ENUNCIADO DA TAREFA = Copie do trecho abaixo, sobre o processo dos 23 condenados, a parte que começa em "Ele contou a" e vai até "que está grávida.", sem mudar nada.

━━ TRECHO FORNECIDO

Entre os 23 condenados,
estão Caio Souza e Fabio Raposo, que respondem em outro processo pelo homicídio
do cinegrafista Santiago Andrade, da Bandeirantes, atingido na cabeça por um
rojão, e também a advogada Eloísa Samy e a ativista Elisa Quadros, que ficou
conhecida como Sininho.
Às vésperas de ter o segundo
filho, o professor diz que foi detido em um protesto em 2014 e, por ter sido
identificado em uma imagem, foi incluído no processo dos 23.
Militante da
Organização Anarquista Terra e Liberdade, ele diz que conhecia só alguns dos
manifestantes que foram condenados junto com ele.
Apoiada em relatos de
testemunhas, a decisão diz que outros dois condenados pertenciam à mesma
organização.
“Esse processo é todo uma arbitrariedade, é todo ilegal, é
monstruoso.
Reúne pessoas que nem se conheciam e chama isso de associação
criminosa”, diz.
Ele contou a sua versão dos fatos ao The Intercept Brasil:
Eu tenho 34 anos, sou
professor da rede pública e particular.
Tenho uma companheira que está grávida.
Nossa prioridade agora é a chegada da Alice, que vai nascer em uma ou duas
semanas.
Temos uma filha de um ano e sete meses e eu tenho também dois enteados
que moram conosco, filhos da minha companheira.
Comecei a participar de
manifestações e atos quando eu tinha 14 anos, na escola.
Meu avô era uma pessoa
politizada, ele foi operário de fábrica.
Nunca chegou a ser um militante
político, mas tinha uma visão de esquerda.
Comecei a ser um militante mais
ativo em 2002.
Foi um professor de geografia do ensino médio da escola que
abriu muito a minha visão de mundo.
“Nós
somos pessoas normais que estão sendo criminalizadas.”
Em 2004, eu comecei a atuar
como educador de jovens e adultos e participei de ocupações dos Sem Teto.
Eu e
alguns estudantes começamos a atuar como apoiadores desse movimento no Rio de
Janeiro.
De 2004 a 2011, foi o maior movimento popular que teve na cidade, que
botava mais gente na rua.
Foi um período de várias ocupações de prédios e a
maioria, infelizmente, foi despejada.
Nessa época houve grandes
atos, como por exemplo o Grito dos Excluídos, de 2006 e 2007.
Foi muita gente.

━━━━
━━ CONTEÚDO DO MATERIAL

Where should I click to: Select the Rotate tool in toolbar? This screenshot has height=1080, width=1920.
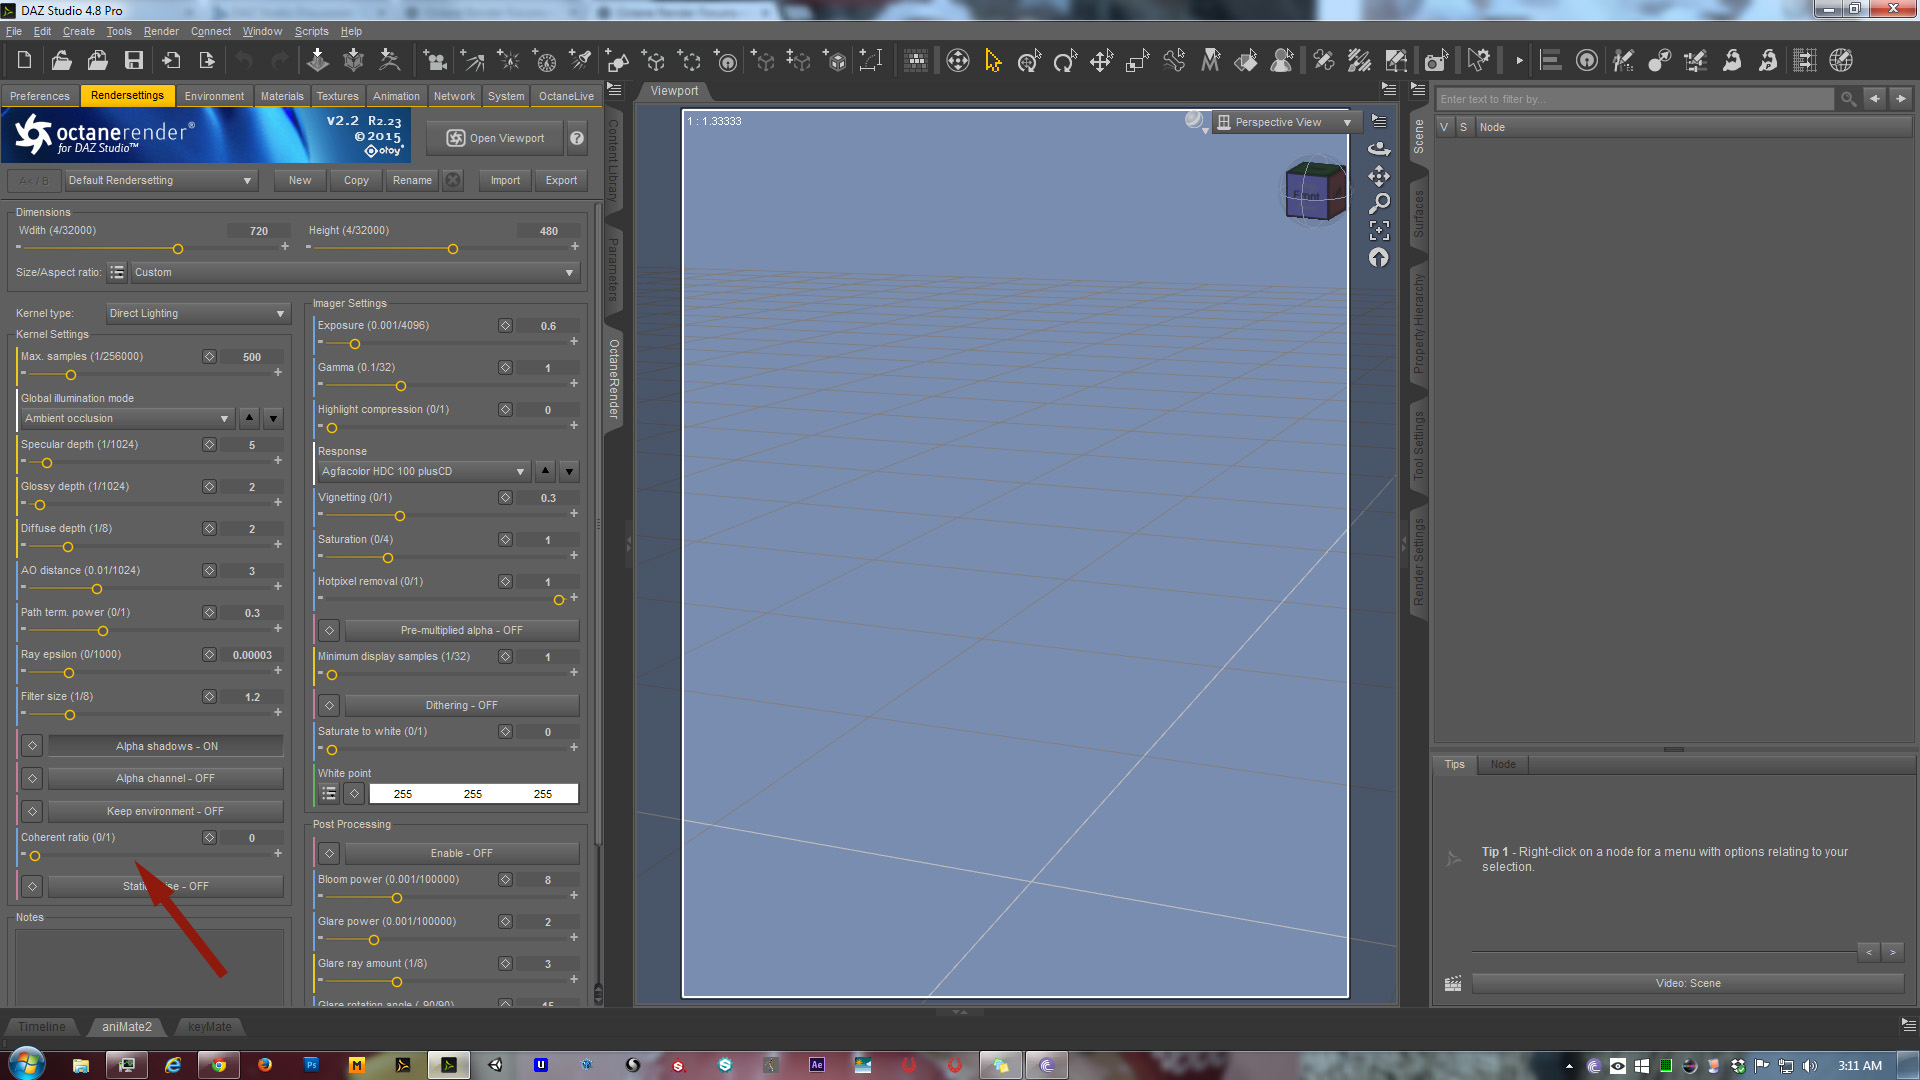coord(1065,61)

━━━━

RESPOSTA =
Ele contou a sua versão dos fatos ao The Intercept Brasil:
Eu tenho 34 anos, sou
professor da rede pública e particular.
Tenho uma companheira que está grávida.